**AIM OF THE TASK**
Update the rows below, replacing each occurrence of "computer-use agent" with "desktop automation agent" and leaving everything else unchanged.

**SUPPLIED DATA**
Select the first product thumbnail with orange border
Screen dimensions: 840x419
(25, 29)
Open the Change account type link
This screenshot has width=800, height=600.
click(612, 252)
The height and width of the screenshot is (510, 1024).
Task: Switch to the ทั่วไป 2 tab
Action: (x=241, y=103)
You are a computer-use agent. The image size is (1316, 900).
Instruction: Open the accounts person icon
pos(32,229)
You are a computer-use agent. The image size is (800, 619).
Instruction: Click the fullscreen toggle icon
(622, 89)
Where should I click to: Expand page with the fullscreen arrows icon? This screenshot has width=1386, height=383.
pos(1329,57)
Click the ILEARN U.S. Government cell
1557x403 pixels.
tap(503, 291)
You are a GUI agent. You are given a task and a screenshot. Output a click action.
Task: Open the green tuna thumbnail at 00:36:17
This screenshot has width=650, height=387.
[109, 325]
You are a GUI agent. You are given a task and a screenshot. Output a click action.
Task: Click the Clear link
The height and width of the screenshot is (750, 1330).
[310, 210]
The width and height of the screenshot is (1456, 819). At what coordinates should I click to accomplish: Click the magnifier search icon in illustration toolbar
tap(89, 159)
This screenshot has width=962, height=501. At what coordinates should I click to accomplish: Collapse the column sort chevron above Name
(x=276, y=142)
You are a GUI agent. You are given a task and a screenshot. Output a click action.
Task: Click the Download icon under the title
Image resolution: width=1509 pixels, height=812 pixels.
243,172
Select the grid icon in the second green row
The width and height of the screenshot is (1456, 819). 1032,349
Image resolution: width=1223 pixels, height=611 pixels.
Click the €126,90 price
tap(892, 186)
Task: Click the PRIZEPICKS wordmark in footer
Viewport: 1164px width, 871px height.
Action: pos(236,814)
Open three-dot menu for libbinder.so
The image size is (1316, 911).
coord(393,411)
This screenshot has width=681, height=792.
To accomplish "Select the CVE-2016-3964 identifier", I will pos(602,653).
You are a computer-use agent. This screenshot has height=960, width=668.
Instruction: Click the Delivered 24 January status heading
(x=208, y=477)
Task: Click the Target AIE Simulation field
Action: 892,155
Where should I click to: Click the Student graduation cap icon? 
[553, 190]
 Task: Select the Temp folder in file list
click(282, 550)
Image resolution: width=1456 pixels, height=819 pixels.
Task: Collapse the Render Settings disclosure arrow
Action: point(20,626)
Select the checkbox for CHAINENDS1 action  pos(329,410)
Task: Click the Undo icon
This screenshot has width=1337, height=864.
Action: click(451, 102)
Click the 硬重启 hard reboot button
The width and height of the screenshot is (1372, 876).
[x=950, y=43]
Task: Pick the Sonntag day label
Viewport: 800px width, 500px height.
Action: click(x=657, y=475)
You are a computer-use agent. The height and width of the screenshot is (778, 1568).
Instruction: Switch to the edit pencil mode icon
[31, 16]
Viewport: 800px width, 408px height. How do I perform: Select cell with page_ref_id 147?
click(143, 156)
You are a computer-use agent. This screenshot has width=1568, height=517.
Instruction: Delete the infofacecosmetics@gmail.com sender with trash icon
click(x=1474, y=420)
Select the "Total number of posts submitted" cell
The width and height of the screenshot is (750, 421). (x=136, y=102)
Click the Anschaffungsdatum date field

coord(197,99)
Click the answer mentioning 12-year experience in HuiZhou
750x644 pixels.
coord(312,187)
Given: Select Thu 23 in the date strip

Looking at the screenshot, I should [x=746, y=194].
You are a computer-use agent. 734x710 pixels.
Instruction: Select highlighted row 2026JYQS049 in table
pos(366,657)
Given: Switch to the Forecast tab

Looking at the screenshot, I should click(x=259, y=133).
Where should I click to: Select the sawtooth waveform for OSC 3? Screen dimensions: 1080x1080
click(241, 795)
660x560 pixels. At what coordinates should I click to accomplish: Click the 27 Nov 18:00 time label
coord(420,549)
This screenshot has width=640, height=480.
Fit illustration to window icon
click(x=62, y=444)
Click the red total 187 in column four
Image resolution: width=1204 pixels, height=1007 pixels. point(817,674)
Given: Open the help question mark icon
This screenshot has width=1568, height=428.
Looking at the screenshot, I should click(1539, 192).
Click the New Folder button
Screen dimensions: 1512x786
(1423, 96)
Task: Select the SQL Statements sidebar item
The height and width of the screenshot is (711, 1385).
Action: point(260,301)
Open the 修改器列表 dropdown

**OUTPUT**
Select the first product thumbnail with orange border
Screen dimensions: 840x419
(25, 29)
Open the Change account type link
This screenshot has width=800, height=600.
click(612, 252)
The height and width of the screenshot is (510, 1024).
Task: Switch to the ทั่วไป 2 tab
Action: (x=241, y=103)
You are a desktop automation agent. The image size is (1316, 900).
Instruction: Open the accounts person icon
pos(32,229)
You are a desktop automation agent. The image size is (800, 619).
Instruction: Click the fullscreen toggle icon
(622, 89)
Where should I click to: Expand page with the fullscreen arrows icon? This screenshot has width=1386, height=383.
pos(1329,57)
Click the ILEARN U.S. Government cell
1557x403 pixels.
tap(503, 291)
You are a GUI agent. You are given a task and a screenshot. Output a click action.
Task: Open the green tuna thumbnail at 00:36:17
This screenshot has width=650, height=387.
[109, 325]
You are a GUI agent. You are given a task and a screenshot. Output a click action.
Task: Click the Clear link
The height and width of the screenshot is (750, 1330).
[310, 210]
The width and height of the screenshot is (1456, 819). At what coordinates should I click to accomplish: Click the magnifier search icon in illustration toolbar
tap(89, 159)
This screenshot has width=962, height=501. At what coordinates should I click to accomplish: Collapse the column sort chevron above Name
(x=276, y=142)
You are a GUI agent. You are given a task and a screenshot. Output a click action.
Task: Click the Download icon under the title
Image resolution: width=1509 pixels, height=812 pixels.
243,172
Select the grid icon in the second green row
The width and height of the screenshot is (1456, 819). 1032,349
Image resolution: width=1223 pixels, height=611 pixels.
Click the €126,90 price
tap(892, 186)
Task: Click the PRIZEPICKS wordmark in footer
Viewport: 1164px width, 871px height.
Action: pos(236,814)
Open three-dot menu for libbinder.so
The image size is (1316, 911).
coord(393,411)
This screenshot has width=681, height=792.
To accomplish "Select the CVE-2016-3964 identifier", I will pos(602,653).
You are a desktop automation agent. This screenshot has height=960, width=668.
Instruction: Click the Delivered 24 January status heading
(x=208, y=477)
Task: Click the Target AIE Simulation field
Action: 892,155
Where should I click to: Click the Student graduation cap icon? 
[553, 190]
 Task: Select the Temp folder in file list
click(282, 550)
Image resolution: width=1456 pixels, height=819 pixels.
Task: Collapse the Render Settings disclosure arrow
Action: point(20,626)
Select the checkbox for CHAINENDS1 action  pos(329,410)
Task: Click the Undo icon
This screenshot has width=1337, height=864.
Action: click(451, 102)
Click the 硬重启 hard reboot button
The width and height of the screenshot is (1372, 876).
[x=950, y=43]
Task: Pick the Sonntag day label
Viewport: 800px width, 500px height.
Action: click(x=657, y=475)
You are a desktop automation agent. The height and width of the screenshot is (778, 1568).
Instruction: Switch to the edit pencil mode icon
[31, 16]
Viewport: 800px width, 408px height. How do I perform: Select cell with page_ref_id 147?
click(143, 156)
You are a desktop automation agent. This screenshot has width=1568, height=517.
Instruction: Delete the infofacecosmetics@gmail.com sender with trash icon
click(x=1474, y=420)
Select the "Total number of posts submitted" cell
The width and height of the screenshot is (750, 421). (x=136, y=102)
Click the Anschaffungsdatum date field

coord(197,99)
Click the answer mentioning 12-year experience in HuiZhou
750x644 pixels.
coord(312,187)
Given: Select Thu 23 in the date strip

Looking at the screenshot, I should [x=746, y=194].
You are a desktop automation agent. 734x710 pixels.
Instruction: Select highlighted row 2026JYQS049 in table
pos(366,657)
Given: Switch to the Forecast tab

Looking at the screenshot, I should click(x=259, y=133).
Where should I click to: Select the sawtooth waveform for OSC 3? Screen dimensions: 1080x1080
click(241, 795)
660x560 pixels. At what coordinates should I click to accomplish: Click the 27 Nov 18:00 time label
coord(420,549)
This screenshot has width=640, height=480.
Fit illustration to window icon
click(x=62, y=444)
Click the red total 187 in column four
Image resolution: width=1204 pixels, height=1007 pixels. point(817,674)
Given: Open the help question mark icon
This screenshot has width=1568, height=428.
Looking at the screenshot, I should click(1539, 192).
Click the New Folder button
Screen dimensions: 1512x786
(1423, 96)
Task: Select the SQL Statements sidebar item
The height and width of the screenshot is (711, 1385).
Action: point(260,301)
Open the 修改器列表 dropdown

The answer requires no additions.